- **INSTRUCTIONS**
A: Answer these questions about the squash biography:
(i) In what year and country was the inaugural Junior CASA held?
(ii) At which university did Richard play collegiate squash?
(iii) Whom did Richard defeat in the 2010 Men's final?
B: In the listing, rewrite the part that opens with the line containing "What are the" and closes with the line containing "The height and width of the screenshot is (720, 1280).". Replace "erase" with "clear" and leave everything else unchanged.

>> START DOCUMENT EXTRACT

In a few weeks’ time, Richard Andrew Chin will be celebrating his 50th birthday and along with that milestone, 40 years of squash service to Guyana
and the broader squash community. Richard was born on September 11, 1969, on what is now considered an inauspicious birthday in US history. Yet his squash career ultimately began in the most auspicious of ways. As a complete unknown in the inaugural Junior CASA held in St. Vincent in 1981, he won his first junior Caribbean title as a diminutive and unpolished 11-year-old, by beating both vaunted Cyrus brothers, Mark and Paul in the semi-finals and finals respectively in the boys U14 category. In the most dramatic but unusual of contests, Richard won the title over Paul Cyrus 8-10, 9-0, 8-10, 9-0, 9-7. This win would launch perhaps the greatest junior squash career in Caribbean history to date.
Richard would go on to win every single match he played individual or team leading into his swan song match – the last he would ever play as a junior player – in the finals of the Boys U19 in Guyana in 1988 where he was aiming for his 7th junior title (it would have been 8th had the 1985 event not been cancelled). While he narrowly fell at that last hurdle, his career as a junior was unprecedented and will unlikely ever be matched, much less surpassed. A legacy cemented by the age when most people are yet to cast their first vote, is a truly remarkable achievement and it was the perfect start in what continues to be a lifetime of contribution to Guyana squash.
Richard service to the National Senior Men’s team also began in St. Vincent in 1984, at the age of 14 and reached his first Men’s finals in Barbados in 1989, losing to the great John McRury of Cayman. As a US citizen by then, and fresh off a remarkable collegiate squash career at Cornell University where he was a four-time First Team All American (he would later be inducted into the Cornell Hall of Fame), Richard moved on to play for the US between 1992 and 2007. For the next fifteen years, he was a reliable member on the men’s team representing the US at the Pan American Games and the World Championships.
He eventually made his much-anticipated return to the Guyana Men’s National team in 2010 where he won the Men’s final over Chris Binne at the age of 41. This match had a personal and special significance in his career as it was his first men’s title, won 30 years after his first junior title, and won in the very same country where it all began for him – St. Vincent, and poignantly watched by many of the same people who witnessed his first win in 1981 including several members of the decorated Cyrus family.
Ever since, he has been a loyal servant to the call of national duty. Over the years, to have a consistent number one or someone who, by virtue of their skill, experience and grind, is almost guaranteed to deliver that all important team point is a luxury many teams crave, but few enjoy. And this, all while playing his own unique brand of squash. His style is easy on the eye; text-book strokes, balanced footwork, efficiency of movement, effective shot selection. And oh, add in the purest lob since Peter Nicol. But he is more than these visual attributes on the court. Richard plays the game the right way; play hard, play fair, be competitive on every point, and have total respect for the opponent and more importantly for the game. Moreover, he plays with a true love for the sport. His passion can be seen not only from the way he plays, but in any conversation, you have with him about the game. This passion is intrinsic to who he is as a squash player. It defines who he is as a competitor. And it humanizes who he is as a person. This passion is contagious to the spectator as we can all identify with it, and more so, with him.

>> END DOCUMENT EXTRACT
>> START GIVEN RECORDS

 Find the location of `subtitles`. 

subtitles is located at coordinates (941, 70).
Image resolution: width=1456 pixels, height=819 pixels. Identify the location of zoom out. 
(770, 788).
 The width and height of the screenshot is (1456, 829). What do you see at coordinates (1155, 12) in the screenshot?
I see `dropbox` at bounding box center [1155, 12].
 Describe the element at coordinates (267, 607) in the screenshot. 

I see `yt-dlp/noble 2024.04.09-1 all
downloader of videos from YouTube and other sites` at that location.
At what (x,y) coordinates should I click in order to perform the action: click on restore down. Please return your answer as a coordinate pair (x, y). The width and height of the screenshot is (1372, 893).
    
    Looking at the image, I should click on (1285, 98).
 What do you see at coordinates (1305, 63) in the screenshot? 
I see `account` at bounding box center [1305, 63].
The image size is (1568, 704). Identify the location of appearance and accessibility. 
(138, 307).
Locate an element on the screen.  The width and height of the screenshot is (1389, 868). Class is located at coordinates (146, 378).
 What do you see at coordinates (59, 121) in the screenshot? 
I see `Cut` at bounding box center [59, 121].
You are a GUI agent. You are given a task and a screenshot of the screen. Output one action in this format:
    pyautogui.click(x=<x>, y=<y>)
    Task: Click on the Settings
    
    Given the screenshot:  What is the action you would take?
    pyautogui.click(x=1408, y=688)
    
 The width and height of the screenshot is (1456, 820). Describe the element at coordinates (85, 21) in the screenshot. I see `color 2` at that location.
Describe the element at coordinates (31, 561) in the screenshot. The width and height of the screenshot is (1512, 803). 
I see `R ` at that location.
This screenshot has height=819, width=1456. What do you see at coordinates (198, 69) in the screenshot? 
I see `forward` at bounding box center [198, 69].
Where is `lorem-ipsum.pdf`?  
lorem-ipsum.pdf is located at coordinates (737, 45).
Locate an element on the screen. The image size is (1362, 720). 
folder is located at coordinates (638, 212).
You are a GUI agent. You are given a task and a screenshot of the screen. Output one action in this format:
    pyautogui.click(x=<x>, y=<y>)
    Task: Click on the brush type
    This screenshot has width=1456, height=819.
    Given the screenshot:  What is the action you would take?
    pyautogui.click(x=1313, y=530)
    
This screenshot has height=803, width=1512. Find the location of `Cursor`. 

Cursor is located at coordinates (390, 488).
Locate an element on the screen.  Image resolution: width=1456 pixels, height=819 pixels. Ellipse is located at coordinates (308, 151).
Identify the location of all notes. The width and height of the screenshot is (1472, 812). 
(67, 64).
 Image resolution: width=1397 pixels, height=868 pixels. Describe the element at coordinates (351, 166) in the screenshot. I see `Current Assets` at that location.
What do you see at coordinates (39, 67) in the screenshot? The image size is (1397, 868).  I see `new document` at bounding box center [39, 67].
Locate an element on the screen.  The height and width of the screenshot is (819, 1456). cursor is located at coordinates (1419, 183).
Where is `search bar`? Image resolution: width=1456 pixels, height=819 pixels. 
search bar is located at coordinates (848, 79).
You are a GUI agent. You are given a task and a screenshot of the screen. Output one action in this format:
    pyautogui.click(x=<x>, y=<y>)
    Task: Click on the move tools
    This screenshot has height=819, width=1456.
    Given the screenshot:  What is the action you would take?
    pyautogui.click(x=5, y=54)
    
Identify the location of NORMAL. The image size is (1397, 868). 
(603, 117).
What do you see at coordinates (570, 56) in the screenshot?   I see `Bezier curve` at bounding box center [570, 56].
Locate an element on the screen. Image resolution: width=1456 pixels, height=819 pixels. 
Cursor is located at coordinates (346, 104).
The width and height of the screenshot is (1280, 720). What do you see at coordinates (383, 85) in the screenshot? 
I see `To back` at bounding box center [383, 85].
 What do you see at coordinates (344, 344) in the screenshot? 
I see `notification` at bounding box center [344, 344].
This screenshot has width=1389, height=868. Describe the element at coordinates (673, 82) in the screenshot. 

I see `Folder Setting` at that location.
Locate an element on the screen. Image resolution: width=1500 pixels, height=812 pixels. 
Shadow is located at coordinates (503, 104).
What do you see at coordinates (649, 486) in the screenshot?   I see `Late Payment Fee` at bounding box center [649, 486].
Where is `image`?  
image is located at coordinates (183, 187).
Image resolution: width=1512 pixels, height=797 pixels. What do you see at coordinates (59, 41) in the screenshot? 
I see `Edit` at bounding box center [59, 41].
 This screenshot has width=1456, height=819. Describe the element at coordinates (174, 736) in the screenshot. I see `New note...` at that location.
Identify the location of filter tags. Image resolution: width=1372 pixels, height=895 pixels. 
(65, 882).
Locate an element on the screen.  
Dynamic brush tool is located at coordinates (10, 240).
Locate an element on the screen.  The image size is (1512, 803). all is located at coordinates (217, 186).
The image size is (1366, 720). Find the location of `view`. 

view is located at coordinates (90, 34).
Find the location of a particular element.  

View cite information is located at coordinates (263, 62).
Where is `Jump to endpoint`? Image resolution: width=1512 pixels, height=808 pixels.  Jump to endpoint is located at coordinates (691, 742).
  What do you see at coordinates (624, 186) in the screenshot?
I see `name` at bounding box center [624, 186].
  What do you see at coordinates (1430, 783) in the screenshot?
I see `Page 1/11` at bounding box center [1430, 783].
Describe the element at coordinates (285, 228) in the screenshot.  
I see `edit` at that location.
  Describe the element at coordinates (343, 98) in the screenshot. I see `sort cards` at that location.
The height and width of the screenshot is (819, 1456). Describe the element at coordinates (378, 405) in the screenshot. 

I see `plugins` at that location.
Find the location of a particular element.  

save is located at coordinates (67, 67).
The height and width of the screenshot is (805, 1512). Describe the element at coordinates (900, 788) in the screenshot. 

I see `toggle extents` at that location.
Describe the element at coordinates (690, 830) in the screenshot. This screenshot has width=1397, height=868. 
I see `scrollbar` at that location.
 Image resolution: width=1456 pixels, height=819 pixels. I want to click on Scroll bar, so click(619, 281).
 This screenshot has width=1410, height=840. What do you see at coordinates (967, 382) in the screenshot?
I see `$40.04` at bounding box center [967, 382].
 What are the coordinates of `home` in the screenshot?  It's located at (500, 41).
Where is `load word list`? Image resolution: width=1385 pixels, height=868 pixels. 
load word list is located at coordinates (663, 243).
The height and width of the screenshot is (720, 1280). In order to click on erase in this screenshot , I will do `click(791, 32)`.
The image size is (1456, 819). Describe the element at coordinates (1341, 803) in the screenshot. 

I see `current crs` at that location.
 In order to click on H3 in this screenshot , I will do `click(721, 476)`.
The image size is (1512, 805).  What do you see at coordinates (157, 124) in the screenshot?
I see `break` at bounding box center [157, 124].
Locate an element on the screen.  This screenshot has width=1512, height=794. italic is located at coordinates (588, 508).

>> END GIVEN RECORDS

- **ANSWER LIST**
A:
(i) 1981, St. Vincent.
(ii) Cornell University.
(iii) Chris Binne.

B:
 What are the coordinates of `home` in the screenshot?  It's located at (500, 41).
Where is `load word list`? Image resolution: width=1385 pixels, height=868 pixels. 
load word list is located at coordinates (663, 243).
The height and width of the screenshot is (720, 1280). In order to click on clear in this screenshot , I will do `click(791, 32)`.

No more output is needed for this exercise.